Meh. That’s all the review this film deserves, so don’t hate on the people who went that route. But since I am out $20, I will elaborate to save you the same fate.
I’d say when it comes to this franchise. I’m no devotee, but I am definitely a fan. I like the films for the reason most people despise them—they have an underlying social message and moral dilemma that give the gore and guns stakes the audience can connection with.
I especially like the 2013 and 2018 films because they go out of their way to subvert tropes and give the characters an opportunity to evolve into better humans over the course of the story. Plus, it doesn’t hurt that the general conceit of the disenfranchised being coerced into orchestrating their own extinction ensures diverse casting with POCs overcoming and leading the charge.
However, this film only aspires to what a couple of the others ascended to and feels like any old lame guts and guns action flick without the fun of a big star at the helm. And oh, if you’re thinking, “Will Patton is that big star, dummy!” Maybe. But, I have eight words for you: Wait for this film’s Deep Blue Sea moment.

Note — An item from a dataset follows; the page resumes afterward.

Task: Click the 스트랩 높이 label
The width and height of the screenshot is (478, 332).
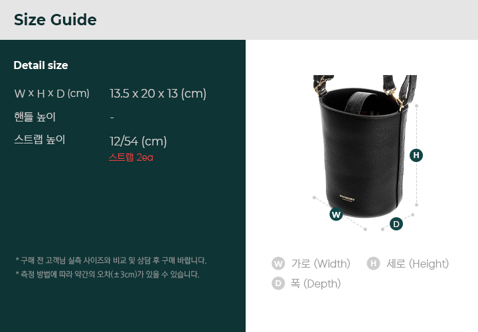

I have a tough time figuring out what made this one so dull other than perhaps knowing the fight could go on forever took the fun out of it. Or maybe there wasn’t enough done to flesh out the us v. them conceit to make a unique statement? But more than likely, the answer is that the franchise has simply run its course since there was nothing fresh about this. We get all the same tricks—unlikely allies band together, one of them has a mysterious militia background, a rebel leader swoops in and saves the day, et cetera. Basically, don’t expect any surprises. If you think it is going to happen…it will!
The movie, is however, visually appealing, which is one of the reasons I was excited to rent it. Such a refreshing change to have the franchise set outside an urban setting. Seeing the desert, sweeping mountains, and depictions of the border wall are both breathtakingly ominous while at the same time a beautiful reminder of how pure our country can be. That is, until they ruin it with the El Paso city scenes. Once the characters take to the ground, it looks like they step into one of the overly fogged fearscapes you find at Universal’s Halloween Horror Nights complete with annoyingly shaky camera work that highlights this fact.
For those who care, this definitely falls at or near the bottom of the rankings for the franchise. The only reason I scored it as high as I did is because, unlike Anarchy, this at least aspires to be more than a horror movie, considering the obvious tie-in to our current politics. Unfortunately, it falls woefully short. For those who care, I’d currently rank the movies in this order:
The First Purge
Purge Election Year
The Forever Purge
To be fair, Anarchy is definitely more fun than this one, but Forever nudges ahead because it has a better setting and an attempt at a stronger message. WORD TO THE WISE: Anyone who spent last weekend binging the films and TV series on Peacock so they could get ready for this one, SAVE YOUR MONEY. Skip this.